Dataset rows
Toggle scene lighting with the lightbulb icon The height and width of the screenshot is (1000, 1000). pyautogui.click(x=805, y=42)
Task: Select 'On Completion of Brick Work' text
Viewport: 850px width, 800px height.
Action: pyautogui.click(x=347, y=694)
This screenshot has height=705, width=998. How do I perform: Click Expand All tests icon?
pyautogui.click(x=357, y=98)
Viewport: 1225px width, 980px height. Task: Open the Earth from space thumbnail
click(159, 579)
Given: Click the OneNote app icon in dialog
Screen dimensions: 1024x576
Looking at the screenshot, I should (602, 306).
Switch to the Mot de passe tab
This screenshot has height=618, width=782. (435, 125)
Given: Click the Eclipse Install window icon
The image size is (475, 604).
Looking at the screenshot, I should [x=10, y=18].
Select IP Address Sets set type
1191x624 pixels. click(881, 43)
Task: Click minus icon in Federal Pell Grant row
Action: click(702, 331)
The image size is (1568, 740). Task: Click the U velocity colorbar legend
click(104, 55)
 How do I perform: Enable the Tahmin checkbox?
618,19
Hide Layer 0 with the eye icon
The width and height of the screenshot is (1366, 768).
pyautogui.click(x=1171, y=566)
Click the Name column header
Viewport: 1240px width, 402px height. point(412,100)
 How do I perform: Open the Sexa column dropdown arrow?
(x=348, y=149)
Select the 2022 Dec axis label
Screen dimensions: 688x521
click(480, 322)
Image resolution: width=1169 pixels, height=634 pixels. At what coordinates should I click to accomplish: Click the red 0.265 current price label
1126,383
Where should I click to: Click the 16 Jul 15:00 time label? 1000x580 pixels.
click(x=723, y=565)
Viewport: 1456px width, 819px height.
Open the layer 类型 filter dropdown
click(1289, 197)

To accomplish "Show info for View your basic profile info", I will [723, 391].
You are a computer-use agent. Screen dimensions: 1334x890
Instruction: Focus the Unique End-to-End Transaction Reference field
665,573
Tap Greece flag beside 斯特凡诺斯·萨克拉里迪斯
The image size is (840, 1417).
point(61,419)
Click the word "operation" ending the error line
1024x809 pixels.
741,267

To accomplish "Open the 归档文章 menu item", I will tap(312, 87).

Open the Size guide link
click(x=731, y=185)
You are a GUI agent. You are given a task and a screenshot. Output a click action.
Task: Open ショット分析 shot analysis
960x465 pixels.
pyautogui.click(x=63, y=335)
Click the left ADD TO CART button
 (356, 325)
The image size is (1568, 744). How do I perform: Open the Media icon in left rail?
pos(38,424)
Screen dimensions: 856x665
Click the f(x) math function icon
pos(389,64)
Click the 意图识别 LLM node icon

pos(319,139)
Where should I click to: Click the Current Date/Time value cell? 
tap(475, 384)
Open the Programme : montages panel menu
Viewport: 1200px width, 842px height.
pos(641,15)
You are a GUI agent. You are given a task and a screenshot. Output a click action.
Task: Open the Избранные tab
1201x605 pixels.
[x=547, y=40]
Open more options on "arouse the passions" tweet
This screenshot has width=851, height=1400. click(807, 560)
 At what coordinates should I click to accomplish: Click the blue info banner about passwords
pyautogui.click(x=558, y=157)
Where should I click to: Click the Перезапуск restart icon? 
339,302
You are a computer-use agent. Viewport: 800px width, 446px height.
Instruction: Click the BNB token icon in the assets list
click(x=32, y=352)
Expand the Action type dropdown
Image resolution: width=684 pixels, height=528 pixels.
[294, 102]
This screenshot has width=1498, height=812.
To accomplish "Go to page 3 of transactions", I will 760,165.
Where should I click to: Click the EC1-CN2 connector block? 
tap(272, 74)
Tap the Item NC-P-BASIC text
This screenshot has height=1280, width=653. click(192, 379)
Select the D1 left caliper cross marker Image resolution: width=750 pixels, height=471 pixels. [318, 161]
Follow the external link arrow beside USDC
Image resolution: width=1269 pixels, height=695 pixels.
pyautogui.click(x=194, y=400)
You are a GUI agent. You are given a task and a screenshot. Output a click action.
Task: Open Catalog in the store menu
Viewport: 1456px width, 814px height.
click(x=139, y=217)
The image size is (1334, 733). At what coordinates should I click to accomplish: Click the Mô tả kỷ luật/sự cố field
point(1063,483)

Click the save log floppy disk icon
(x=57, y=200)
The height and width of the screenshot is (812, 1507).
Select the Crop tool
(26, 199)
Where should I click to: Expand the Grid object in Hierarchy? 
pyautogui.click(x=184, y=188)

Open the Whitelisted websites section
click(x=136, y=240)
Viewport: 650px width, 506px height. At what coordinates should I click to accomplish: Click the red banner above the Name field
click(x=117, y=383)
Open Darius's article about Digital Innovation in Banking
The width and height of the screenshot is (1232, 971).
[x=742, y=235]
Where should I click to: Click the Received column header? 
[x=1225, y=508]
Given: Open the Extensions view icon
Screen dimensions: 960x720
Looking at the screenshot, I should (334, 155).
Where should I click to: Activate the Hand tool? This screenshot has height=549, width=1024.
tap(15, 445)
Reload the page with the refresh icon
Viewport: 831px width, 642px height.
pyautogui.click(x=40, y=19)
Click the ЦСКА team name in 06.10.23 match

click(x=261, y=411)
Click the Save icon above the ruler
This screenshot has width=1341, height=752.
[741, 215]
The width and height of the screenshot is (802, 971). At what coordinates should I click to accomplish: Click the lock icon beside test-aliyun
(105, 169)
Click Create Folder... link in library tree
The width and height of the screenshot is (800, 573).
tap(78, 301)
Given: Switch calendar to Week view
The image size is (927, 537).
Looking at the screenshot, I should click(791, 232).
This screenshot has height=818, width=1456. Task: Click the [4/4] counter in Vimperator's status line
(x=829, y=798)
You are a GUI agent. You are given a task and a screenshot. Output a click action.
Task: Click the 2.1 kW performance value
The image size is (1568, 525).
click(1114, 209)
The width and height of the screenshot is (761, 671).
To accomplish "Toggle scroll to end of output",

(REQUIREMENT)
Lay out the items as a numbered list, starting with the line that contains "Viewport: 1225px width, 980px" and ending with the line that contains "will [723, 391].", both included. Skip any blank lines.

(RESPONSE TO THE EXERCISE)
1. Viewport: 1225px width, 980px height. Task: Open the Earth from space thumbnail
2. click(159, 579)
3. Given: Click the OneNote app icon in dialog
4. Screen dimensions: 1024x576
5. Looking at the screenshot, I should (602, 306).
6. Switch to the Mot de passe tab
7. This screenshot has height=618, width=782. (435, 125)
8. Given: Click the Eclipse Install window icon
9. The image size is (475, 604).
10. Looking at the screenshot, I should [x=10, y=18].
11. Select IP Address Sets set type
12. 1191x624 pixels. click(881, 43)
13. Task: Click minus icon in Federal Pell Grant row
14. Action: click(702, 331)
15. The image size is (1568, 740). Task: Click the U velocity colorbar legend
16. click(104, 55)
17.  How do I perform: Enable the Tahmin checkbox?
18. 618,19
19. Hide Layer 0 with the eye icon
20. The width and height of the screenshot is (1366, 768).
21. pyautogui.click(x=1171, y=566)
22. Click the Name column header
23. Viewport: 1240px width, 402px height. point(412,100)
24.  How do I perform: Open the Sexa column dropdown arrow?
25. (x=348, y=149)
26. Select the 2022 Dec axis label
27. Screen dimensions: 688x521
28. click(480, 322)
29. Image resolution: width=1169 pixels, height=634 pixels. At what coordinates should I click to accomplish: Click the red 0.265 current price label
30. 1126,383
31. Where should I click to: Click the 16 Jul 15:00 time label? 1000x580 pixels.
32. click(x=723, y=565)
33. Viewport: 1456px width, 819px height.
34. Open the layer 类型 filter dropdown
35. click(1289, 197)
36. To accomplish "Show info for View your basic profile info", I will [723, 391].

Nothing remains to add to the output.